Whether preparing for an imminent sale or developing a longer‑term strategy, early and deliberate preparation for an exit is critical to help avoid delays, valuation pressure or transaction risk once the sale process is underway.
In this article we outline some of the key legal and commercial issues that a company should consider in order to present itself as ‘transaction‑ready’ and to maximise shareholder value on an exit.
The Business and Its Operations
Understanding what the business is worth
Maximising shareholder value on an exit, and so valuation, is often one of the key concerns for the outgoing management team as well as the company’s shareholders. Obtaining a formal valuation ahead of a potential sale can offer a robust benchmark to help determine a reasonable sale price, whilst also assisting with forward planning and highlighting areas where value may be enhanced or protected if the exit is further in the future. Undertaking a valuation exercise can also help to inform broader strategic decisions around growth, investment and operational efficiency for the business.
Financial diligence often drives value discussions, and the absence of clear, organised financial information is one of the most common causes of transaction delays and justifications for price adjustments. To mitigate this risk, management should ensure that the company’s financial records are accurate and complete, address any tax issues early and maintain up‑to‑date supporting documentation. Ensuring financial statements are consistent, accurate and compliant with relevant accounting standards is also essential, as is being prepared to explain any material variances or anomalies. Beyond accuracy, sellers should also consider the quality and presentation of their financial information more broadly; many sophisticated buyers will expect audit‑ready financials.
An early focus on valuation enables owners to take a holistic view of the business before drilling into specific operational and structural components they may want to develop further ahead of a sale. Ultimately, an informed seller is likely to be better prepared for negotiations with potential purchasers and better placed to identify their priorities and red lines.

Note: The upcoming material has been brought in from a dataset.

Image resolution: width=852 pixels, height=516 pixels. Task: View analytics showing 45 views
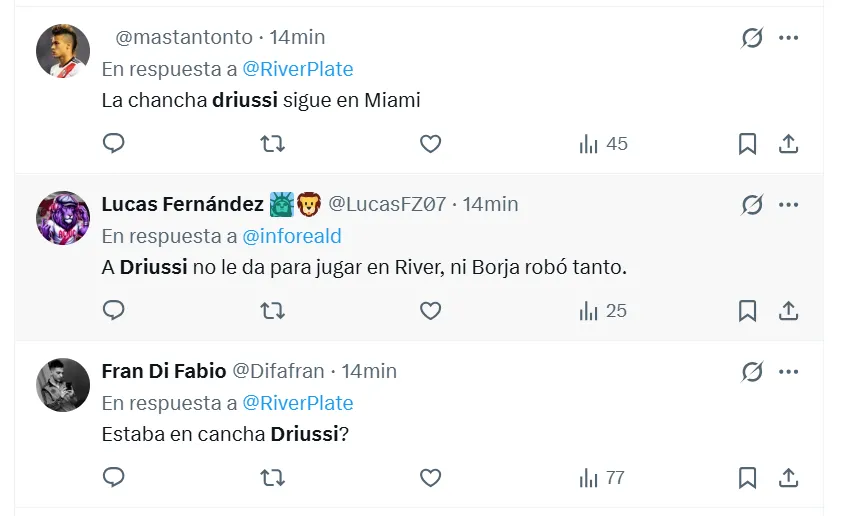pyautogui.click(x=603, y=144)
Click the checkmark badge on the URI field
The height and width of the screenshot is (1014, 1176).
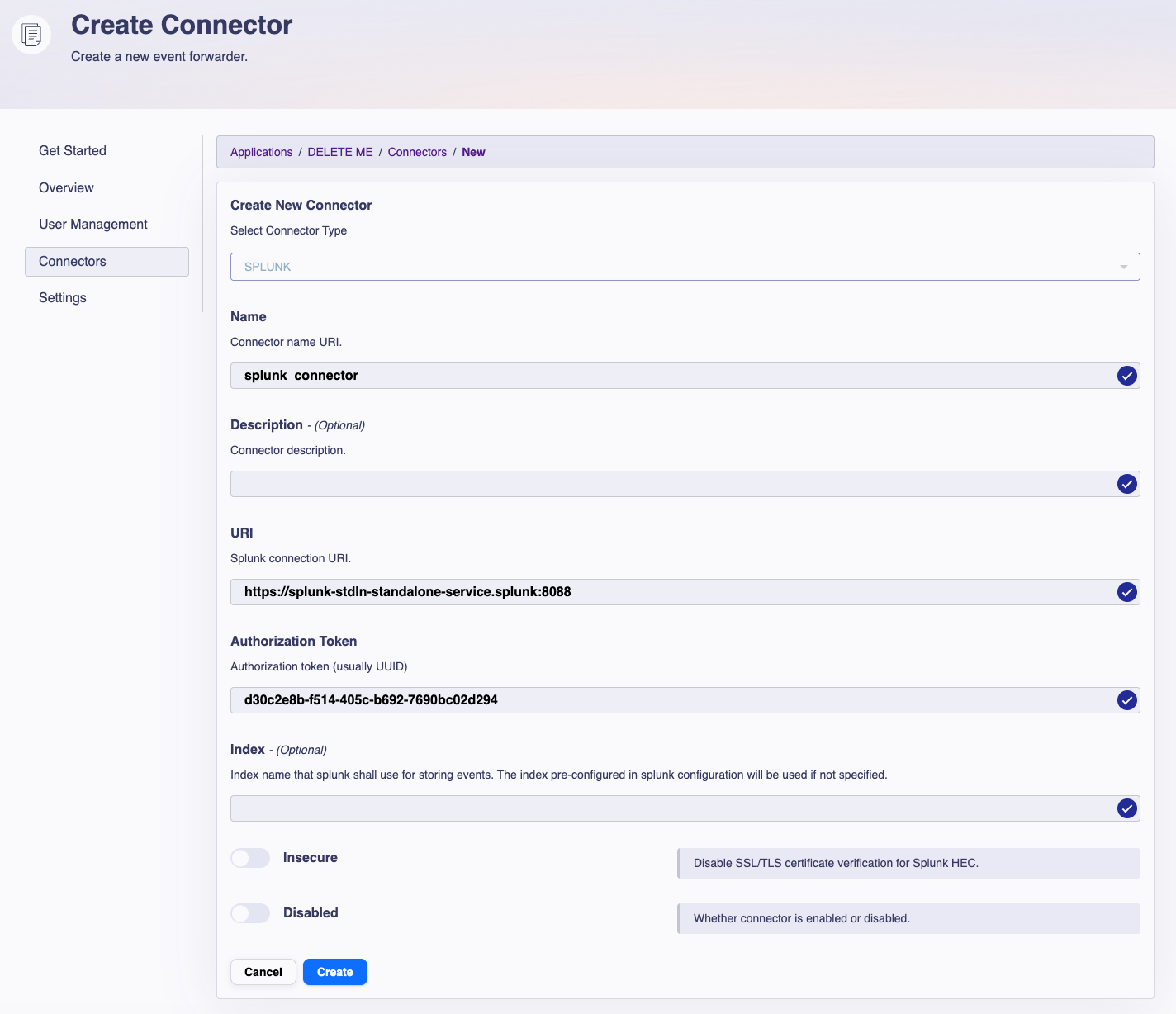click(1126, 592)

Corporate housekeeping: the foundations of a smooth sale
Maintaining accurate and complete corporate records is fundamental to demonstrating strong governance and can instil confidence in prospective buyers that the business is well organised and its corporate affairs are in good order. Key areas to review include:
- Statutory registers – registers of members, directors and persons with significant control (PSCs) must be accurate and reflect the current position of the company. Management would be well advised to ensure that the registers are up-to-date but also that historical information included is correct.

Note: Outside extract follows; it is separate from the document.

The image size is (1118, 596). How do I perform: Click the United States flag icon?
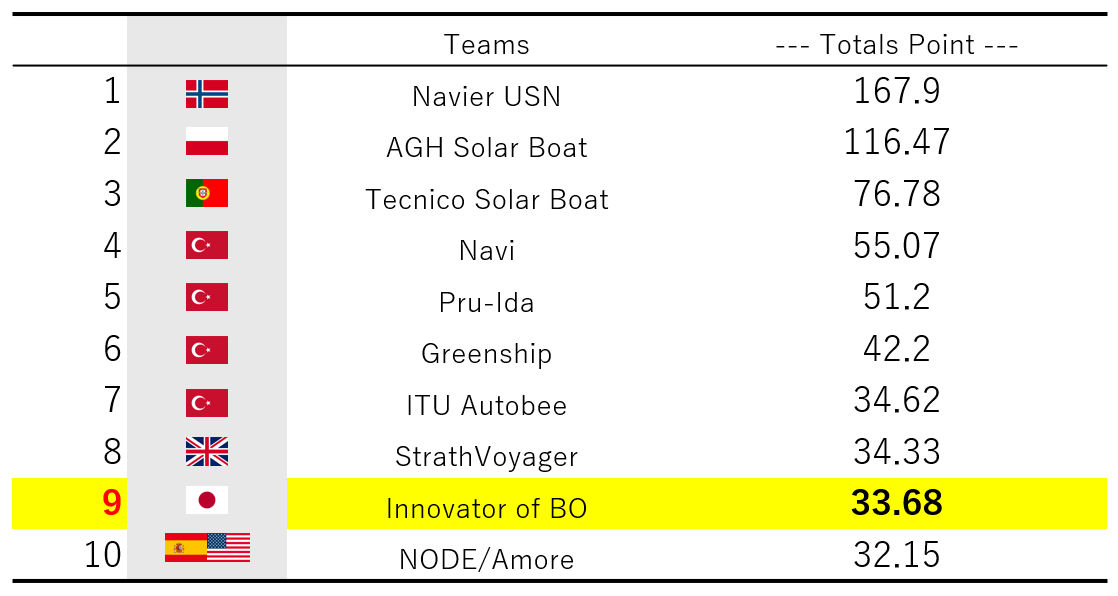coord(229,548)
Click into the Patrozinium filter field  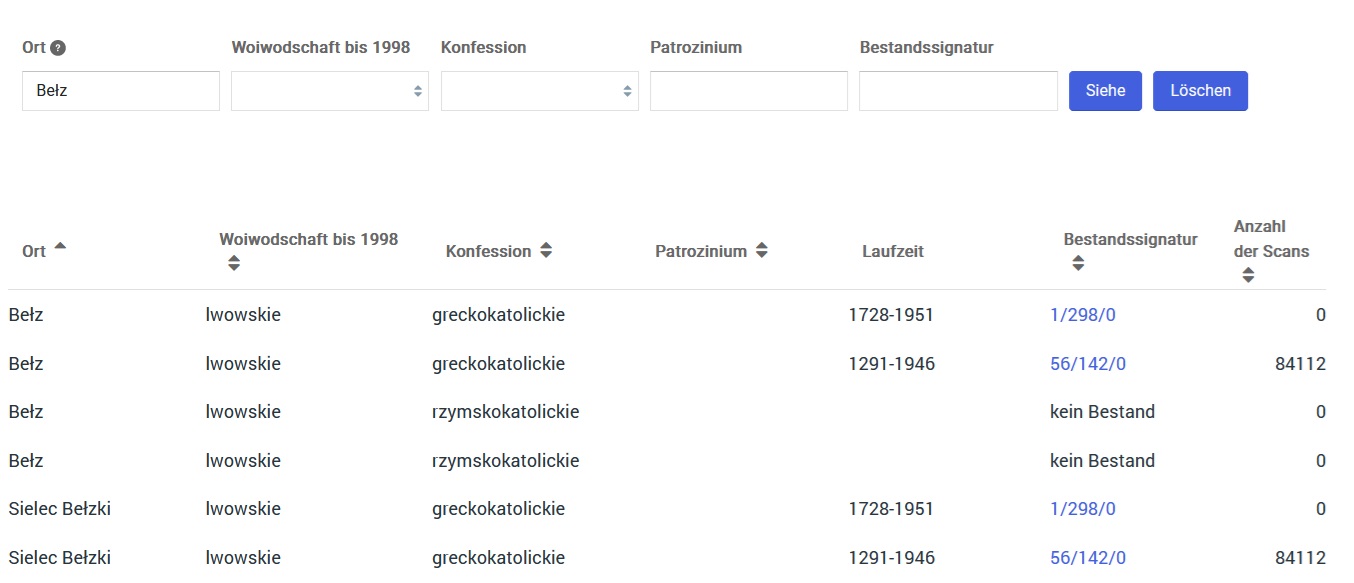click(x=749, y=91)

- Companies House filings – director appointments and resignations, share allotments and confirmation statements must all be correctly filed at Companies House. These administrative filings can sometimes be overlooked, so identifying and correcting any historic errors or omissions should be a priority in order to avoid raising concerns during the due diligence process.

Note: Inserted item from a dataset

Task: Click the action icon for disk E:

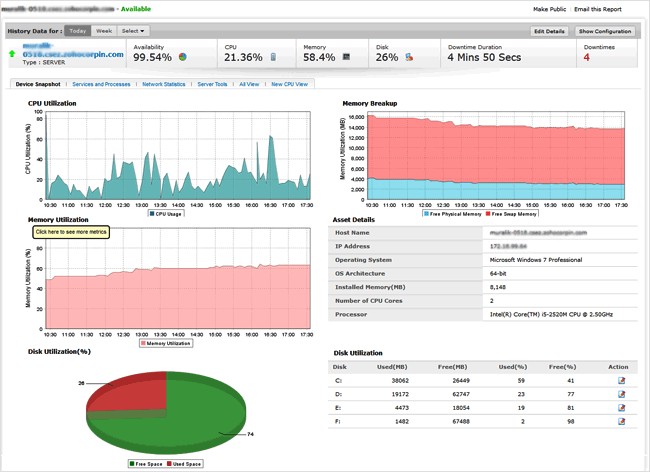Action: point(623,408)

- Key constitutional documents – the company’s articles of association and any shareholders’ agreements will contain details of any restrictions or approval requirements that may affect the proposed transaction. Management would be well advised to understand the requirements and to identify where there may be any issues or delays in getting required approvals so that this can be factored into the overall timetable.
Corporate housekeeping should also include: (i) reviewing whether historic share issuances and/or share buybacks were correctly effected and recorded; (ii) checking whether share certificates were issued to shareholders and where the originals are stored; (iii) confirming whether any options or other convertible securities remain outstanding and will need to be taken into account as part of the process; and (iv) reviewing any shareholder loan documentation to ensure consistency between statutory records, Companies House filings and internal documents. Identifying and addressing these matters early can help to prevent avoidable delays and demonstrate a sound corporate governance regime to prospective buyers.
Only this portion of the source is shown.